Home Office inks e-Borders contract

The Trusted Borders consortium has signed a contract with the UK Home Office to develop and implement the nation’s `e-Borders’ project

The Raytheon Systems-led Trusted Borders consortium has signed a contract with the UK Home Office to develop and implement the nation’s ‘e-Borders’ project, an advanced border control and security programme.

e-Borders will collect and analyse passenger and crew data provided by carriers in respect of all journeys to and from the UK in advance of a journey. This will support an intelligence-led approach to operating border controls, by identifying those involved in abuse of UK immigration laws, serious and organised crime and terrorism.

Members of the consortium have already begun work on the e-Borders programme, building upon the country’s current pilot programme for border control. It will be expanded into a fully flexible, scalable and robust e-Borders capability within two years. Ninety-five percent of the work will be carried out in the UK.

The prime contractor for the Trusted Borders consortium is Harlow, Essex-based Raytheon Systems, which will be responsible for systems integration, travel services and overall project management. The other participants are Serco, Accenture, DeticaQinetiq, Capgemini and Steria.

Serco, based in Hook, Hampshire, will be responsible for infrastructure and service management. Serco already provides the Mycroft intelligence management system to the UK Borders and Immigration Agency.

London-headquartered Accenture will be responsible for training end users of the system and helping to measure the overall business benefits of the e-Borders programme.

Detica, from Guildford, Surrey, will provide intelligence and analytics services. In one of its most recent assignments, Detica carried out complex analysis of cross-border freight movements for HM Revenue & Customs.

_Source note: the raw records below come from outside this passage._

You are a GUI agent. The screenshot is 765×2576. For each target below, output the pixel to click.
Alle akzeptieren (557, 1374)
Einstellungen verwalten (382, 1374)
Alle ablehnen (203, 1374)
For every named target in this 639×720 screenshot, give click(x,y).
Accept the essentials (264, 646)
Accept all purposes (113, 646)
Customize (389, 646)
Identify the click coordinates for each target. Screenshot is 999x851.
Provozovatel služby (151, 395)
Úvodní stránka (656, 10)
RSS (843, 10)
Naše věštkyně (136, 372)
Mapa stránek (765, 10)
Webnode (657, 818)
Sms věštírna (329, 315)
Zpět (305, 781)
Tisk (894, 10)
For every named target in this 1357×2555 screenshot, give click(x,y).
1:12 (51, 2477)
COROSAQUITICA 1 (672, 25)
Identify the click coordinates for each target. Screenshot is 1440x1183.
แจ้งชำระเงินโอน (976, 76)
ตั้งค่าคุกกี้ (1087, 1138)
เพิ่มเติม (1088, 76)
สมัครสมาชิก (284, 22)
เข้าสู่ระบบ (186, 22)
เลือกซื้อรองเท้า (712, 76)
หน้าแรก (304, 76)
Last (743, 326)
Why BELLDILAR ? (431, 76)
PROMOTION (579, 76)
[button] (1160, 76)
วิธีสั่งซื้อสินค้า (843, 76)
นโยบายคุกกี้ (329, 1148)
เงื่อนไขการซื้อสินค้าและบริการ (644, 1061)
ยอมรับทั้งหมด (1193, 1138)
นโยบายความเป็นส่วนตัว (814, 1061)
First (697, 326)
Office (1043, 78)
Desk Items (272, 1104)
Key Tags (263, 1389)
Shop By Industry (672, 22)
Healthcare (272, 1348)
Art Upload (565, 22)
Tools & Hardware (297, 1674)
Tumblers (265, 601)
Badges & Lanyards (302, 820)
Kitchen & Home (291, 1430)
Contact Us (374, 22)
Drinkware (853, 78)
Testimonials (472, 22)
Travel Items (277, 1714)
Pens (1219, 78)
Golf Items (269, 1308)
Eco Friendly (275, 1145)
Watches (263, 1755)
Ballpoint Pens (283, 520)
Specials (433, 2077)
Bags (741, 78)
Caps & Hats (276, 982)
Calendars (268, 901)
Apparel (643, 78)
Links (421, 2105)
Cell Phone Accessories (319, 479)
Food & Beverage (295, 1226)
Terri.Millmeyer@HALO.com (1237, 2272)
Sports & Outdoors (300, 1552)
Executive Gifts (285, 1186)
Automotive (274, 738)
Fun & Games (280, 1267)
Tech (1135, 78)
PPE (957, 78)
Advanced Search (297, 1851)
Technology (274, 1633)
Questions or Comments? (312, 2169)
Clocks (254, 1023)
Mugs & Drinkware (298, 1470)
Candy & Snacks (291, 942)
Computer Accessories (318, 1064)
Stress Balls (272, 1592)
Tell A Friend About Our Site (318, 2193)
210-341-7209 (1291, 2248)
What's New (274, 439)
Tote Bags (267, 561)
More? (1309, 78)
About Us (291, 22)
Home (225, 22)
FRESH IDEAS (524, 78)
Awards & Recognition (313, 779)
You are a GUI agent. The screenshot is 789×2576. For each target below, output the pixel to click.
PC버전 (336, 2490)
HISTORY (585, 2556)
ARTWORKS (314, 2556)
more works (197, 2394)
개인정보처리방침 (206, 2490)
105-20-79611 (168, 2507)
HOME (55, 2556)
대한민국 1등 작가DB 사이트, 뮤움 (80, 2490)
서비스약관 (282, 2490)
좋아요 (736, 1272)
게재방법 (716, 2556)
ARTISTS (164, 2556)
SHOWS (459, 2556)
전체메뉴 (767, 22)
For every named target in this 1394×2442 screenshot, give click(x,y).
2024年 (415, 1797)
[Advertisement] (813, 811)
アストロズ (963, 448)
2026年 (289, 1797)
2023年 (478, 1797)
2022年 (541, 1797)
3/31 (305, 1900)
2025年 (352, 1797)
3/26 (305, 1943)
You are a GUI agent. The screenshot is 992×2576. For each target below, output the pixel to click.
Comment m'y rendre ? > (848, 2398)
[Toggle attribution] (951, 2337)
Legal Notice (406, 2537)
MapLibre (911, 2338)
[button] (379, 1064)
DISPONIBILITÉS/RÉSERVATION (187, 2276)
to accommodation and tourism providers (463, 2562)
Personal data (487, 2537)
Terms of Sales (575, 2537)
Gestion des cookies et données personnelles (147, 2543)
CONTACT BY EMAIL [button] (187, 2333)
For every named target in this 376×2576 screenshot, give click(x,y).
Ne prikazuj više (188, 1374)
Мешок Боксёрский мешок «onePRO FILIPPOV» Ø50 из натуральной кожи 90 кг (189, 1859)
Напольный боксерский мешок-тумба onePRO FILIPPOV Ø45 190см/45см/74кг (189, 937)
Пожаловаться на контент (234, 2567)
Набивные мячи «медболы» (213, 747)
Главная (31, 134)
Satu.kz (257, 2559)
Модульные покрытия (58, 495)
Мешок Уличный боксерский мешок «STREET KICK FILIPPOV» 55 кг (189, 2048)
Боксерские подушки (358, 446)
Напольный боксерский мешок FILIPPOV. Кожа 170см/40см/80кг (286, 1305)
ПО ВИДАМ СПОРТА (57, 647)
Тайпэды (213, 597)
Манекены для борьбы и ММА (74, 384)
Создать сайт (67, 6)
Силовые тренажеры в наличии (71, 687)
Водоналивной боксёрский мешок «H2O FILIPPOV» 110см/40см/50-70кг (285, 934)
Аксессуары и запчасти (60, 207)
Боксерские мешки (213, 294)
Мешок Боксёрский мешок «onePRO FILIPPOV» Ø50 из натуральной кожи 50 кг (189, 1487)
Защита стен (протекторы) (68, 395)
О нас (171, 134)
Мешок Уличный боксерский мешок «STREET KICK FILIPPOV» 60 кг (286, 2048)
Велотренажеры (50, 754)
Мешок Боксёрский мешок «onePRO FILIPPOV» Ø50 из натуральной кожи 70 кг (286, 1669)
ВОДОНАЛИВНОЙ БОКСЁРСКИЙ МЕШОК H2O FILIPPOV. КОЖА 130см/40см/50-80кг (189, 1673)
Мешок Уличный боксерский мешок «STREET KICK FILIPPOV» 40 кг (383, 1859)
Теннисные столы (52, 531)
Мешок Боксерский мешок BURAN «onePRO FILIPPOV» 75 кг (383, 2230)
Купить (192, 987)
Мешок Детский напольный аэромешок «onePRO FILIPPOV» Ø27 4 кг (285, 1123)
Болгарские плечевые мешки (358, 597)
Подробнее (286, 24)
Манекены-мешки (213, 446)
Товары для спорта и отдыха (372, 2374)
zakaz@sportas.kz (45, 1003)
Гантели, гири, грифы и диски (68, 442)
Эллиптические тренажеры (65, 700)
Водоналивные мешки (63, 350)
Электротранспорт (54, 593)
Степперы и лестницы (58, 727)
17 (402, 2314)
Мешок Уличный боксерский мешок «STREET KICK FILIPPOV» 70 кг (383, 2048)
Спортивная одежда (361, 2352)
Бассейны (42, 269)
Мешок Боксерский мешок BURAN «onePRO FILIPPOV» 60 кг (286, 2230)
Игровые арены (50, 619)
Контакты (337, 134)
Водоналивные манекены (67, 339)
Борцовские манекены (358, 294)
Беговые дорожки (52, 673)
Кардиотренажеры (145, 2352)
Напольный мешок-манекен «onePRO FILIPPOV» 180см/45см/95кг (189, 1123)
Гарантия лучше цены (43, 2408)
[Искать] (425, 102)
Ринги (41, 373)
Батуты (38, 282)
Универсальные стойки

Farnborough’s Qinetiq will be responsible for security accreditation and human factors. The company previously developed and runs Borderwatch, which detects stowaways in vehicles, for the Department for Transport.

Capgemini, whose head office is in Woking, will develop business architecture, including the design of business processes, organisation structure and primary data flows.

Steria, an IT service provider based in Hemel Hempstead, Hertfordshire, will supply  agency interfaces.